** TASK DETAILS **
Recast the data as a JSON list of strings with one string per line, omitting blank lines. Begin at the line containing "The height and width of the screenshot is (877, 1403)." and continue through the end of the data.

━━ DATASET ━━

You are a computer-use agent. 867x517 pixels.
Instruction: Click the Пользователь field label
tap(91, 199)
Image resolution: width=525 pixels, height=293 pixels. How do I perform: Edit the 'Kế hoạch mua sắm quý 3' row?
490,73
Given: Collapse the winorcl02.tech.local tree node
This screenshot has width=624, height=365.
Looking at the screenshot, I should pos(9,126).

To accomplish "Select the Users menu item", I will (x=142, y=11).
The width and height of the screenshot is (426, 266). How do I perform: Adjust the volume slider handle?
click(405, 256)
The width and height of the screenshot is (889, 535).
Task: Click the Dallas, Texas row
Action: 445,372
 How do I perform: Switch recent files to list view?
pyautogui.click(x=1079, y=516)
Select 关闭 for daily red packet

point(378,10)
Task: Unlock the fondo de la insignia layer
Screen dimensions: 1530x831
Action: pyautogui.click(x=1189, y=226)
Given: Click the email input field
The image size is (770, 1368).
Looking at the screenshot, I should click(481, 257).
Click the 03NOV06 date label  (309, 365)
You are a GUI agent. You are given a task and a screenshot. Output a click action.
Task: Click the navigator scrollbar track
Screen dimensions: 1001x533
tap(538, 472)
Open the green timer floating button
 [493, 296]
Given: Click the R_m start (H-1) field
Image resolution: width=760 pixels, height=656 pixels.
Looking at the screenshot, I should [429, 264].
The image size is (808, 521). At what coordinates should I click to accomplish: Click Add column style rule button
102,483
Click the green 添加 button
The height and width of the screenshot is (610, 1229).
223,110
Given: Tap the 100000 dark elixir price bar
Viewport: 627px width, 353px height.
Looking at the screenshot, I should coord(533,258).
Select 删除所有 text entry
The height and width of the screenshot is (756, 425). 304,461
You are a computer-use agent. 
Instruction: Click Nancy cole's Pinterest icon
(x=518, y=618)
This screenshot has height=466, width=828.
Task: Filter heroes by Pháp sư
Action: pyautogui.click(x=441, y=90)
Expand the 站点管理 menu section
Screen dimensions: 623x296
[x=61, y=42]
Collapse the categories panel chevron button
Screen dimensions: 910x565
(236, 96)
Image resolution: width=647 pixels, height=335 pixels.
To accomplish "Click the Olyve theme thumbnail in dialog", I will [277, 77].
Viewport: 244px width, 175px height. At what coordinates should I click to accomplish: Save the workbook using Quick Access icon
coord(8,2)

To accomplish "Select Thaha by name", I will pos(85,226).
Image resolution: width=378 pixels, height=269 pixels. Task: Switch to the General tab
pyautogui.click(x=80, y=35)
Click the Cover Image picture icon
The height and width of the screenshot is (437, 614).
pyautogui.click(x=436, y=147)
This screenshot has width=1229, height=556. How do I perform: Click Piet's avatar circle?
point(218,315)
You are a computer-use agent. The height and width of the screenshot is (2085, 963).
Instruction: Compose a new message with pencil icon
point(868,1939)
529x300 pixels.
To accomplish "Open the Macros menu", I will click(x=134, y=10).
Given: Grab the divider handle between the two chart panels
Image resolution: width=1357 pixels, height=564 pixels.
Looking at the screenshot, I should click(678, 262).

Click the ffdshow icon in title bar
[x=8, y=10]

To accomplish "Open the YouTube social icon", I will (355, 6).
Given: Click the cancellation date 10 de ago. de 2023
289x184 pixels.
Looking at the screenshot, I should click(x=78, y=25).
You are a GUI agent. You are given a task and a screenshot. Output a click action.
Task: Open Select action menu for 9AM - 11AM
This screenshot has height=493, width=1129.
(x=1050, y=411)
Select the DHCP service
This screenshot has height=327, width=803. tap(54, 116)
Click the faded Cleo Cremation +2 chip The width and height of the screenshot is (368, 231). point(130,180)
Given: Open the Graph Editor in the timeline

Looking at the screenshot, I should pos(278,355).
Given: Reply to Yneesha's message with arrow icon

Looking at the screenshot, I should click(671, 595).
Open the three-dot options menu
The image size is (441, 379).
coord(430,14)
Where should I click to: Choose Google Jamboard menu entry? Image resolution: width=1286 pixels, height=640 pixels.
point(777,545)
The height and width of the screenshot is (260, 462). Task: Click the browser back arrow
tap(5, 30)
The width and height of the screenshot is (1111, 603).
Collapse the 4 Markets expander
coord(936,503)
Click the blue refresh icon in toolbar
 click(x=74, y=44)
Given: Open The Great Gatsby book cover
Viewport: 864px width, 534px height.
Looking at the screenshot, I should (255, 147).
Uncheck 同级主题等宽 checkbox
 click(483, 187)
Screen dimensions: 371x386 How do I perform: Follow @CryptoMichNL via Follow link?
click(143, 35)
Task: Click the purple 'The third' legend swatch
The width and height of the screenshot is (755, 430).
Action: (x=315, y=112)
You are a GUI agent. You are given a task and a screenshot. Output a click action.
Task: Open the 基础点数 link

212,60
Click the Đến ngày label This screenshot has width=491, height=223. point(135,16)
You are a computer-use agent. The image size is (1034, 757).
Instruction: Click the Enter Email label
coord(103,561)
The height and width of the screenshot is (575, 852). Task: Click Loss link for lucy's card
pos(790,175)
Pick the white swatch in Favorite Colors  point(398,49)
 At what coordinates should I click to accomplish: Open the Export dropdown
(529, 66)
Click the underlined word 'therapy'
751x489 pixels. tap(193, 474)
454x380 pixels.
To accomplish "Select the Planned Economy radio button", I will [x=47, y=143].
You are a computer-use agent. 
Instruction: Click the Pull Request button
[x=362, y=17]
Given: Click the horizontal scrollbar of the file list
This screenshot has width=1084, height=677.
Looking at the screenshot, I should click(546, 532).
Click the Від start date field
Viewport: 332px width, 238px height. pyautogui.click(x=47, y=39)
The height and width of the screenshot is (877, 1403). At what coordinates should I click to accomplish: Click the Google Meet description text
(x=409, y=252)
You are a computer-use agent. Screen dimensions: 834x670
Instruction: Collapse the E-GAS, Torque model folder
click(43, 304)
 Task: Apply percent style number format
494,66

━━━

** TASK ANSWER **
[
  "The height and width of the screenshot is (877, 1403). At what coordinates should I click to accomplish: Click the Google Meet description text",
  "(x=409, y=252)",
  "You are a computer-use agent. Screen dimensions: 834x670",
  "Instruction: Collapse the E-GAS, Torque model folder",
  "click(43, 304)",
  " Task: Apply percent style number format",
  "494,66"
]